Start of INPUT DATA

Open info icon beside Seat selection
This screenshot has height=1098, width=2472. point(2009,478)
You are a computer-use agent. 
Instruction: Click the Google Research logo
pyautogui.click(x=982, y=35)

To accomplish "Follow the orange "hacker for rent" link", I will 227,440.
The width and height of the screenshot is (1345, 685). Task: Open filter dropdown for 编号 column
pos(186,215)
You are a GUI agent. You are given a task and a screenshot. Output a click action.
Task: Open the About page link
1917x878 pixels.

End of INPUT DATA

PROBLEM REQUIREMENTS:
Where does the word "link" appear in the material above? Copy every line that holds it.

WRITTEN REPLY:
To accomplish "Follow the orange "hacker for rent" link", I will 227,440.
Task: Open the About page link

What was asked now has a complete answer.